▶ **Twoje zadanie**
Przepisz całą poniższą listę wiersz po wierszu, bez wprowadzania jakichkolwiek zmian.

▶ **Rekordy zbioru danych**
══════════════════════════════

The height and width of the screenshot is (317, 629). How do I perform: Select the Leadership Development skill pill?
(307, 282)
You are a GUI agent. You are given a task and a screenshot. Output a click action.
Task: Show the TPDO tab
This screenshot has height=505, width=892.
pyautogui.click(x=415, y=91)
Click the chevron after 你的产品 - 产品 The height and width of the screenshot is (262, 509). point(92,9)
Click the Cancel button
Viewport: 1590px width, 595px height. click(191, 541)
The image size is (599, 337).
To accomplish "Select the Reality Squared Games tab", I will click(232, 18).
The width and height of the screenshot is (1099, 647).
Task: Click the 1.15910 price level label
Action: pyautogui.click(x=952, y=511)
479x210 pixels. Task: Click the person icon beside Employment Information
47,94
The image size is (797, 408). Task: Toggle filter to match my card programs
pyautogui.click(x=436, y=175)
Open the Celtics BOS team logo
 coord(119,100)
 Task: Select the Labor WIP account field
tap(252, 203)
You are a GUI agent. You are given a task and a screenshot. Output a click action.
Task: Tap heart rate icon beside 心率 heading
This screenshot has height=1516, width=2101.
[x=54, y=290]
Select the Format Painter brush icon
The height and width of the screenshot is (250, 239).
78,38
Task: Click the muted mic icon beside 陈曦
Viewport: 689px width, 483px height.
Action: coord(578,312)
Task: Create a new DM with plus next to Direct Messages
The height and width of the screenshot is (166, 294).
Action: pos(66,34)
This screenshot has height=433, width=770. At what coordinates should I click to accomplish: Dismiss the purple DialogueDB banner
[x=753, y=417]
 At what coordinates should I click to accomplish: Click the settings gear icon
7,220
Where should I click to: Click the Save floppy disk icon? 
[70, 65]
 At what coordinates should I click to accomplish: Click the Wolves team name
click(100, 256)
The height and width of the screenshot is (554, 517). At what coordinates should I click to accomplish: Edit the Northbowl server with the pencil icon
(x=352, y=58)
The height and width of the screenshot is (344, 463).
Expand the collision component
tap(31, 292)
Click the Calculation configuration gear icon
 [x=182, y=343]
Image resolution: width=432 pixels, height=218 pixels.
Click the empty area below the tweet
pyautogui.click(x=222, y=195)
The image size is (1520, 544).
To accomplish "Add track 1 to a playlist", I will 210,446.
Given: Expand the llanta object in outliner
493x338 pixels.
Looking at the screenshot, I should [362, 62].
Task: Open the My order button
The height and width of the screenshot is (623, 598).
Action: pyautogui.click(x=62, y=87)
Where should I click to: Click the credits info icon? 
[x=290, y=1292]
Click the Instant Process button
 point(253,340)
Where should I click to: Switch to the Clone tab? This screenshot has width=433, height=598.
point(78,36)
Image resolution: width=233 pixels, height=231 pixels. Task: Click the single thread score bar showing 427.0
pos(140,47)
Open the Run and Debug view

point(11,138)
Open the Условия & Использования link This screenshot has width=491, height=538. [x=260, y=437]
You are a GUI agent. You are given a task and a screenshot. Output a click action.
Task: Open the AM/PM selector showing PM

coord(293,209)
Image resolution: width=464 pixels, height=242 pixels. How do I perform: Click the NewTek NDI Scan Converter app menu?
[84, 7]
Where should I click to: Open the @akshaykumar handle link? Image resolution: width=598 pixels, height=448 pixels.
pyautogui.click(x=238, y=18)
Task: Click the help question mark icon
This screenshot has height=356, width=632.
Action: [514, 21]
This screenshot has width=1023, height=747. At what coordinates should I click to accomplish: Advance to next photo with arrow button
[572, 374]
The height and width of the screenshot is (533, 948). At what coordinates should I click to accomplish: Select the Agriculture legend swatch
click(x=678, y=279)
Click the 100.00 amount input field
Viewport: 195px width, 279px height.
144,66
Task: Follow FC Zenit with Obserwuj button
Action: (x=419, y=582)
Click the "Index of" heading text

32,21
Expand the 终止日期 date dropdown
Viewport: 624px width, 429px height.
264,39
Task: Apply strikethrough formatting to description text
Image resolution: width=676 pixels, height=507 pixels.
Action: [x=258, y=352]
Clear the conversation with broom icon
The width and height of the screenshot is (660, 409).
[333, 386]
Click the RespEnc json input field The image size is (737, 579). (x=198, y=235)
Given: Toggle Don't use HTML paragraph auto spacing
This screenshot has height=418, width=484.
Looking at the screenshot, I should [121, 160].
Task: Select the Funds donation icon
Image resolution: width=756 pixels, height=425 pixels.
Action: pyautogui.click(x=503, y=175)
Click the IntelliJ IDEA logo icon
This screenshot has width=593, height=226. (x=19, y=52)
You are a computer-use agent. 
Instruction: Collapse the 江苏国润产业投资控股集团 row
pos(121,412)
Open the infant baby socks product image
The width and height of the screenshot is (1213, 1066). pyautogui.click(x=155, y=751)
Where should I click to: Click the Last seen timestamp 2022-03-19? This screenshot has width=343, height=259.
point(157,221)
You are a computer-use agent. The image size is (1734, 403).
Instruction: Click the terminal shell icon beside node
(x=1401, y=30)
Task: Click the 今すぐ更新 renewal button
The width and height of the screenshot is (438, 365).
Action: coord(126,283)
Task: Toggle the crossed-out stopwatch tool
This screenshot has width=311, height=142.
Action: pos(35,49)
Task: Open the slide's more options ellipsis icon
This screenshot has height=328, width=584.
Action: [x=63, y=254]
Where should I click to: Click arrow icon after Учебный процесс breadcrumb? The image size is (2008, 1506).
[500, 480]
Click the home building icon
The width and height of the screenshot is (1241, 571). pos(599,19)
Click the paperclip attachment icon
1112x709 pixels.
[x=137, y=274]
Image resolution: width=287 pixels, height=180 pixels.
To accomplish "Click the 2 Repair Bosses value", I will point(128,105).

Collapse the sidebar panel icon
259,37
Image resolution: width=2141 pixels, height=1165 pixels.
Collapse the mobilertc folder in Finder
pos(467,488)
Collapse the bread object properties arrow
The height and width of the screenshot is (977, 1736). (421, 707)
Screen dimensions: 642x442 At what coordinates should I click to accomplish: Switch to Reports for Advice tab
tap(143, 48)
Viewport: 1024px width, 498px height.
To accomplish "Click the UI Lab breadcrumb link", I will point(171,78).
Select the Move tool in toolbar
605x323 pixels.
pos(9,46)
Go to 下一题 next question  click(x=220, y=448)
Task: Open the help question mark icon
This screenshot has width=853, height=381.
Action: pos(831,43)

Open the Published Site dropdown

══════════════════════════════

▶ **Odpowiedź pisemna**
The height and width of the screenshot is (317, 629). How do I perform: Select the Leadership Development skill pill?
(307, 282)
You are a GUI agent. You are given a task and a screenshot. Output a click action.
Task: Show the TPDO tab
This screenshot has height=505, width=892.
pyautogui.click(x=415, y=91)
Click the chevron after 你的产品 - 产品 The height and width of the screenshot is (262, 509). point(92,9)
Click the Cancel button
Viewport: 1590px width, 595px height. click(191, 541)
The image size is (599, 337).
To accomplish "Select the Reality Squared Games tab", I will click(232, 18).
The width and height of the screenshot is (1099, 647).
Task: Click the 1.15910 price level label
Action: pyautogui.click(x=952, y=511)
479x210 pixels. Task: Click the person icon beside Employment Information
47,94
The image size is (797, 408). Task: Toggle filter to match my card programs
pyautogui.click(x=436, y=175)
Open the Celtics BOS team logo
 coord(119,100)
 Task: Select the Labor WIP account field
tap(252, 203)
You are a GUI agent. You are given a task and a screenshot. Output a click action.
Task: Tap heart rate icon beside 心率 heading
This screenshot has height=1516, width=2101.
[x=54, y=290]
Select the Format Painter brush icon
The height and width of the screenshot is (250, 239).
78,38
Task: Click the muted mic icon beside 陈曦
Viewport: 689px width, 483px height.
Action: coord(578,312)
Task: Create a new DM with plus next to Direct Messages
The height and width of the screenshot is (166, 294).
Action: pos(66,34)
This screenshot has height=433, width=770. At what coordinates should I click to accomplish: Dismiss the purple DialogueDB banner
[x=753, y=417]
 At what coordinates should I click to accomplish: Click the settings gear icon
7,220
Where should I click to: Click the Save floppy disk icon? 
[70, 65]
 At what coordinates should I click to accomplish: Click the Wolves team name
click(100, 256)
The height and width of the screenshot is (554, 517). At what coordinates should I click to accomplish: Edit the Northbowl server with the pencil icon
(x=352, y=58)
The height and width of the screenshot is (344, 463).
Expand the collision component
tap(31, 292)
Click the Calculation configuration gear icon
 [x=182, y=343]
Image resolution: width=432 pixels, height=218 pixels.
Click the empty area below the tweet
pyautogui.click(x=222, y=195)
The image size is (1520, 544).
To accomplish "Add track 1 to a playlist", I will 210,446.
Given: Expand the llanta object in outliner
493x338 pixels.
Looking at the screenshot, I should [362, 62].
Task: Open the My order button
The height and width of the screenshot is (623, 598).
Action: pyautogui.click(x=62, y=87)
Where should I click to: Click the credits info icon? 
[x=290, y=1292]
Click the Instant Process button
 point(253,340)
Where should I click to: Switch to the Clone tab? This screenshot has width=433, height=598.
point(78,36)
Image resolution: width=233 pixels, height=231 pixels. Task: Click the single thread score bar showing 427.0
pos(140,47)
Open the Run and Debug view

point(11,138)
Open the Условия & Использования link This screenshot has width=491, height=538. [x=260, y=437]
You are a GUI agent. You are given a task and a screenshot. Output a click action.
Task: Open the AM/PM selector showing PM

coord(293,209)
Image resolution: width=464 pixels, height=242 pixels. How do I perform: Click the NewTek NDI Scan Converter app menu?
[84, 7]
Where should I click to: Open the @akshaykumar handle link? Image resolution: width=598 pixels, height=448 pixels.
pyautogui.click(x=238, y=18)
Task: Click the help question mark icon
This screenshot has height=356, width=632.
Action: [514, 21]
This screenshot has width=1023, height=747. At what coordinates should I click to accomplish: Advance to next photo with arrow button
[572, 374]
The height and width of the screenshot is (533, 948). At what coordinates should I click to accomplish: Select the Agriculture legend swatch
click(x=678, y=279)
Click the 100.00 amount input field
Viewport: 195px width, 279px height.
144,66
Task: Follow FC Zenit with Obserwuj button
Action: (x=419, y=582)
Click the "Index of" heading text

32,21
Expand the 终止日期 date dropdown
Viewport: 624px width, 429px height.
264,39
Task: Apply strikethrough formatting to description text
Image resolution: width=676 pixels, height=507 pixels.
Action: [x=258, y=352]
Clear the conversation with broom icon
The width and height of the screenshot is (660, 409).
[333, 386]
Click the RespEnc json input field The image size is (737, 579). (x=198, y=235)
Given: Toggle Don't use HTML paragraph auto spacing
This screenshot has height=418, width=484.
Looking at the screenshot, I should [121, 160].
Task: Select the Funds donation icon
Image resolution: width=756 pixels, height=425 pixels.
Action: pyautogui.click(x=503, y=175)
Click the IntelliJ IDEA logo icon
This screenshot has width=593, height=226. (x=19, y=52)
You are a computer-use agent. 
Instruction: Collapse the 江苏国润产业投资控股集团 row
pos(121,412)
Open the infant baby socks product image
The width and height of the screenshot is (1213, 1066). pyautogui.click(x=155, y=751)
Where should I click to: Click the Last seen timestamp 2022-03-19? This screenshot has width=343, height=259.
point(157,221)
You are a computer-use agent. The image size is (1734, 403).
Instruction: Click the terminal shell icon beside node
(x=1401, y=30)
Task: Click the 今すぐ更新 renewal button
The width and height of the screenshot is (438, 365).
Action: coord(126,283)
Task: Toggle the crossed-out stopwatch tool
This screenshot has width=311, height=142.
Action: pos(35,49)
Task: Open the slide's more options ellipsis icon
This screenshot has height=328, width=584.
Action: [x=63, y=254]
Where should I click to: Click arrow icon after Учебный процесс breadcrumb? The image size is (2008, 1506).
[500, 480]
Click the home building icon
The width and height of the screenshot is (1241, 571). pos(599,19)
Click the paperclip attachment icon
1112x709 pixels.
[x=137, y=274]
Image resolution: width=287 pixels, height=180 pixels.
To accomplish "Click the 2 Repair Bosses value", I will point(128,105).

Collapse the sidebar panel icon
259,37
Image resolution: width=2141 pixels, height=1165 pixels.
Collapse the mobilertc folder in Finder
pos(467,488)
Collapse the bread object properties arrow
The height and width of the screenshot is (977, 1736). (421, 707)
Screen dimensions: 642x442 At what coordinates should I click to accomplish: Switch to Reports for Advice tab
tap(143, 48)
Viewport: 1024px width, 498px height.
To accomplish "Click the UI Lab breadcrumb link", I will point(171,78).
Select the Move tool in toolbar
605x323 pixels.
pos(9,46)
Go to 下一题 next question  click(x=220, y=448)
Task: Open the help question mark icon
This screenshot has width=853, height=381.
Action: pos(831,43)

Open the Published Site dropdown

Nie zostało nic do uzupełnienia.